A double dose of BBC1 drama at the weekend (Silent Witness, Casualty) left me wondering whether there’s a link between the falling crime figures announced last week and the levels of blood and bestiality now showing nightly on TV. With so much violence available at the switch of a button, who needs to create their own? (Bear with me, the connection with radio will soon become apparent.) What surprised me was not just the amount of violence but also the lack of any real motivation. It was all completely unbelievable (in spite of the best efforts of the make-up department) and meaningless, and as a consequence mind-numbingly dull. Which is why it’s such a relief to turn on the radio on Sunday afternoon and be taken into the no less nasty, if a lot less bloody world of Anthony Trollope’s Barchester Chronicles (Radio 4).

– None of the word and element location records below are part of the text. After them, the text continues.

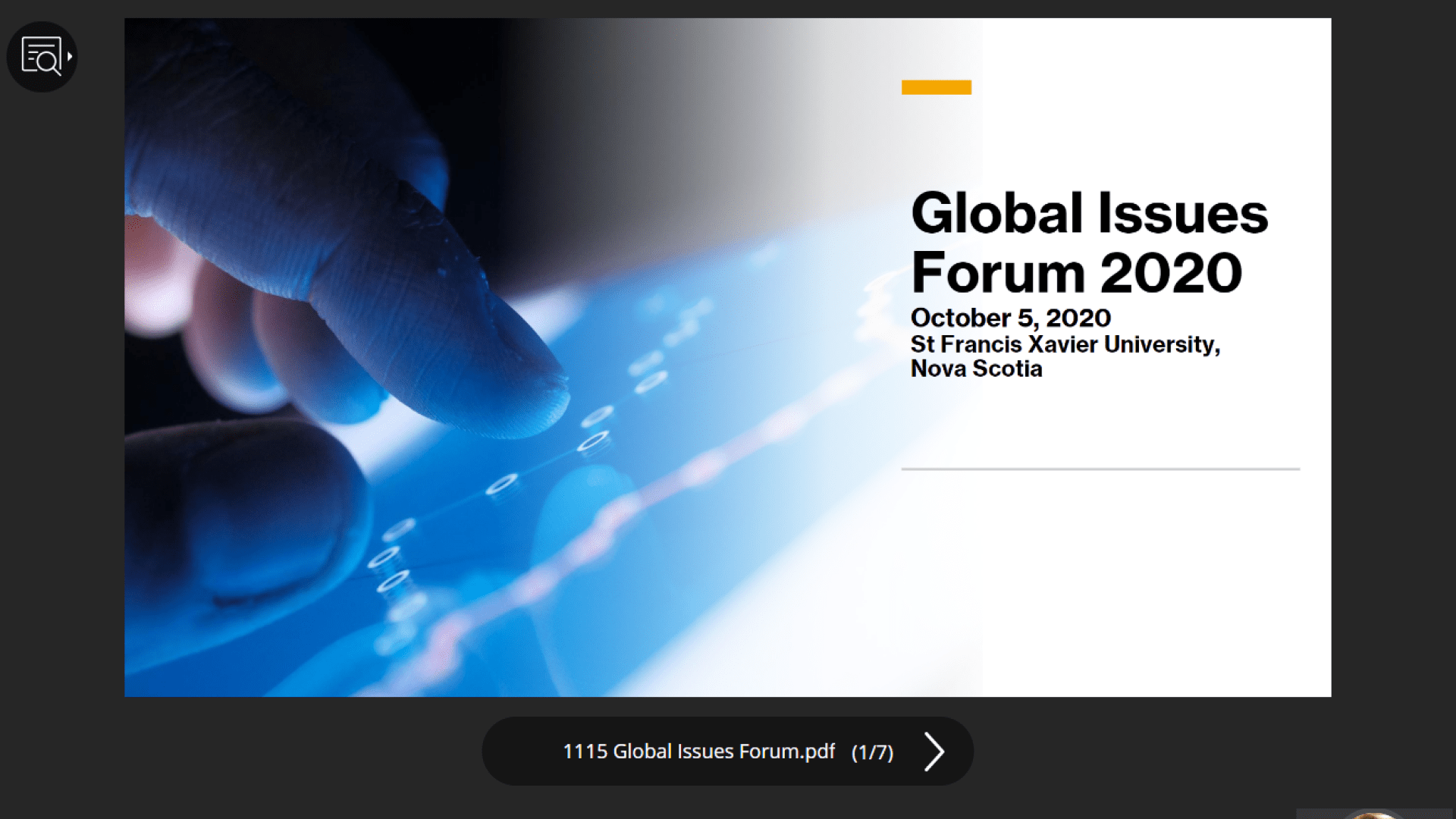Expand the small arrow beside session menu
This screenshot has height=819, width=1456.
pyautogui.click(x=70, y=56)
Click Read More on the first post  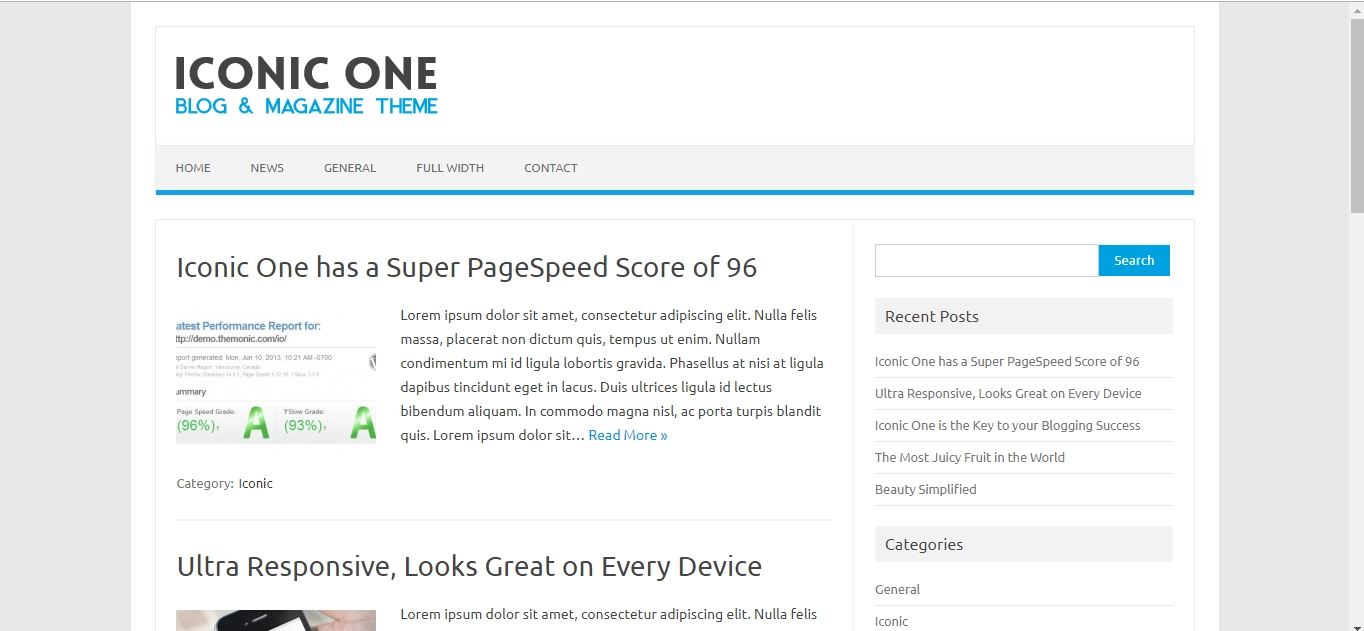point(627,435)
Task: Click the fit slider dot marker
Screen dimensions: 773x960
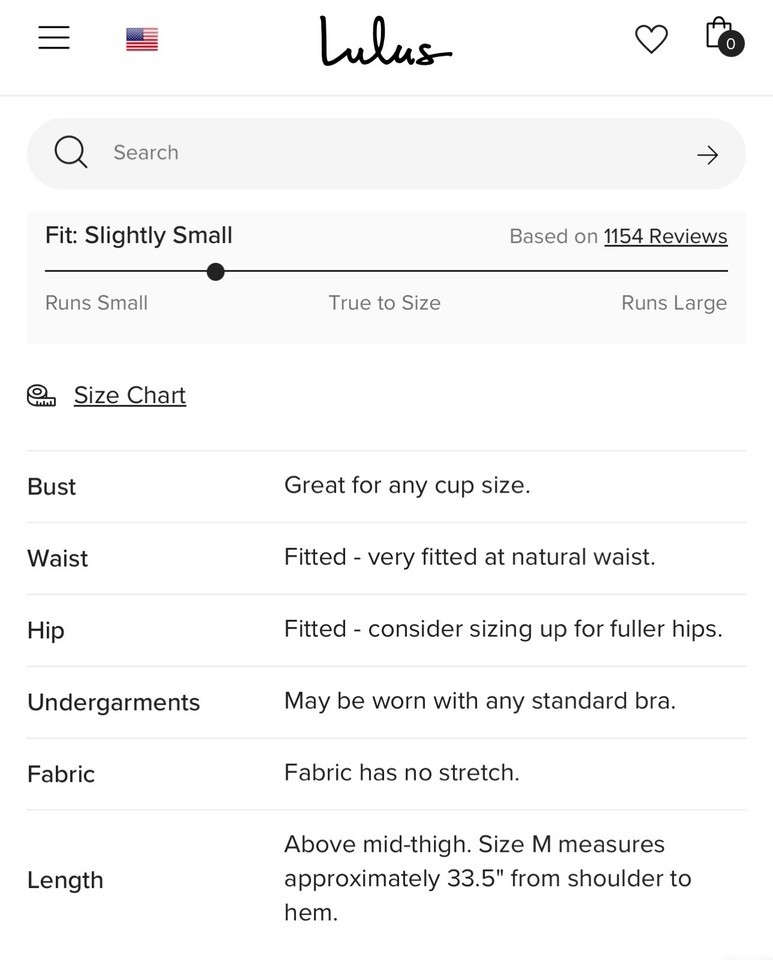Action: coord(215,271)
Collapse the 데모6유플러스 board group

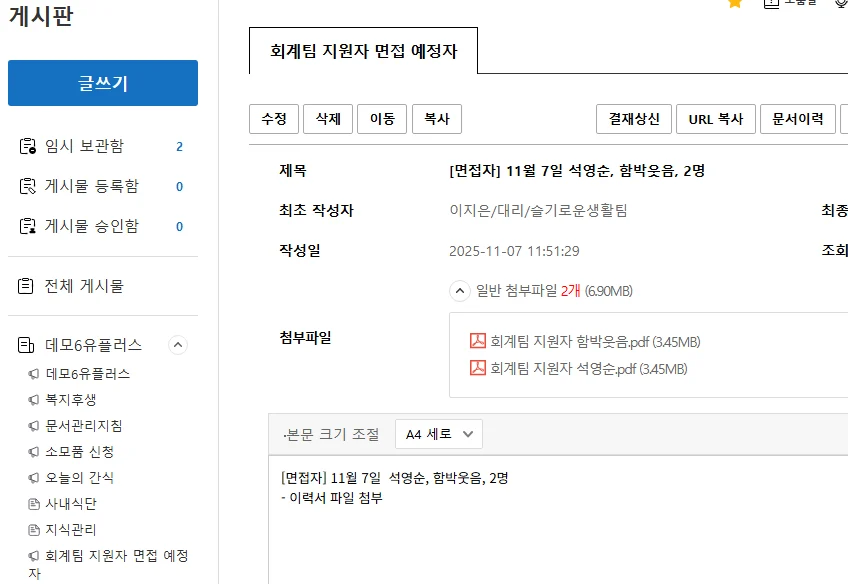(178, 345)
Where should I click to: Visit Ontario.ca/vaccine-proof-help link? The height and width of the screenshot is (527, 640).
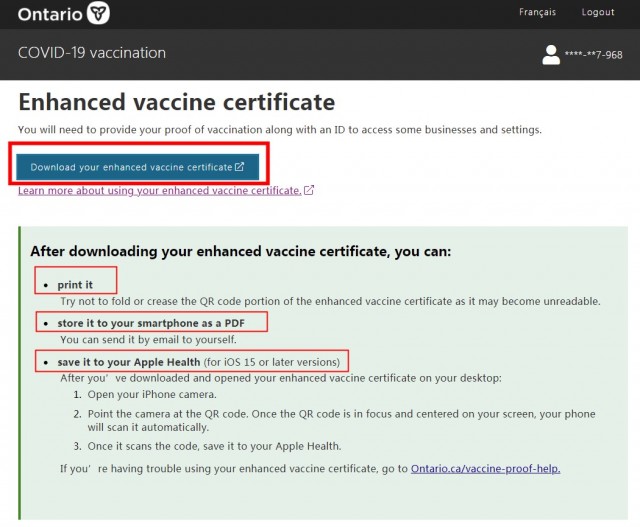pos(485,468)
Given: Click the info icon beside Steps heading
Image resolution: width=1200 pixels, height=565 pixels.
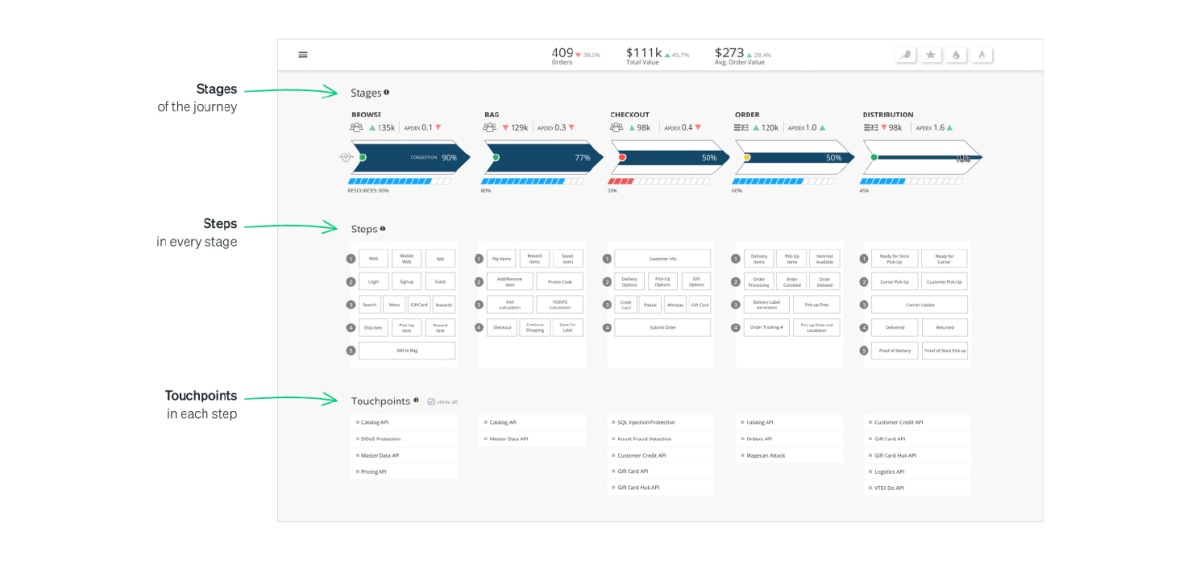Looking at the screenshot, I should click(x=382, y=228).
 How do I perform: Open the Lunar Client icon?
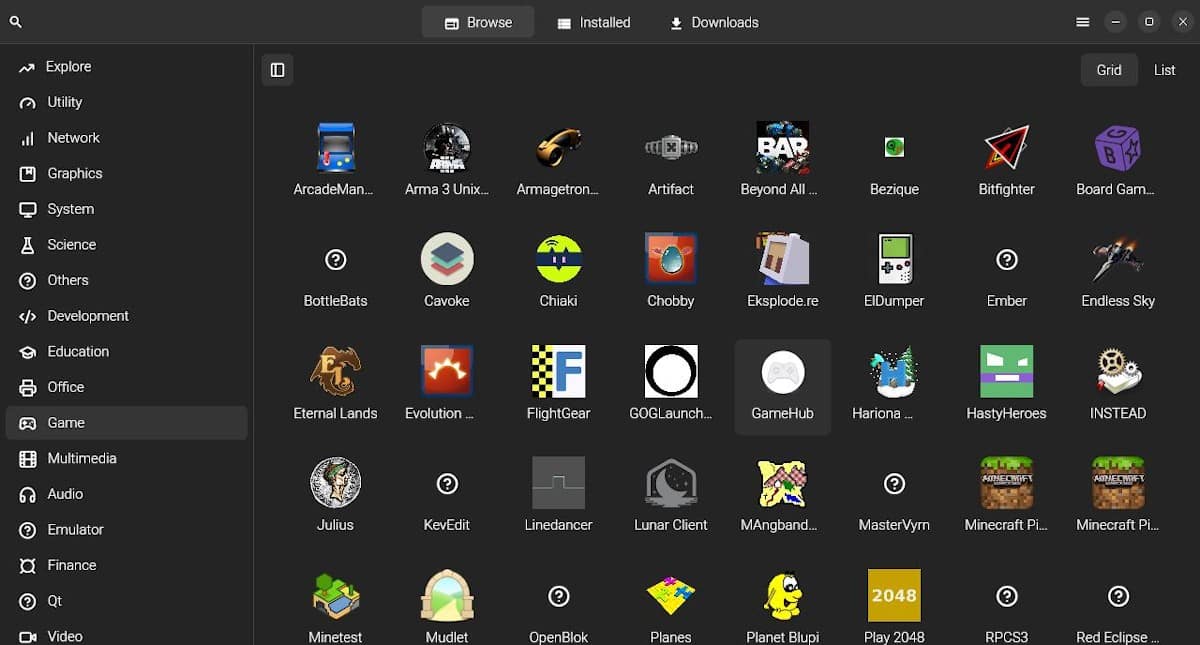tap(670, 484)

Set in a cathedral close in the imaginary county of Barsetshire, these tales of Anglican life are fuelled by malicious gossip, gleeful snobbery, overweening ambition and devious doings — all of which we come across every day. They give us real people — even though the stories are set among clerical life and in an era so long gone. We squirm when the oleaginous Obadiah Slope (played by Richard Lumsden) opens his mouth because we know people like him and have either been one of his victims as he attempts to climb the greasy pole to power and advancement or know someone who has.
This latest adaptation of the novel series began last week with The Warden brilliantly cut down into 90 minutes of radio by the poet Michael Symmons Roberts. This week we met Slope for the first time in Nick Warburton’s dramatisation of the second book, Barchester Towers.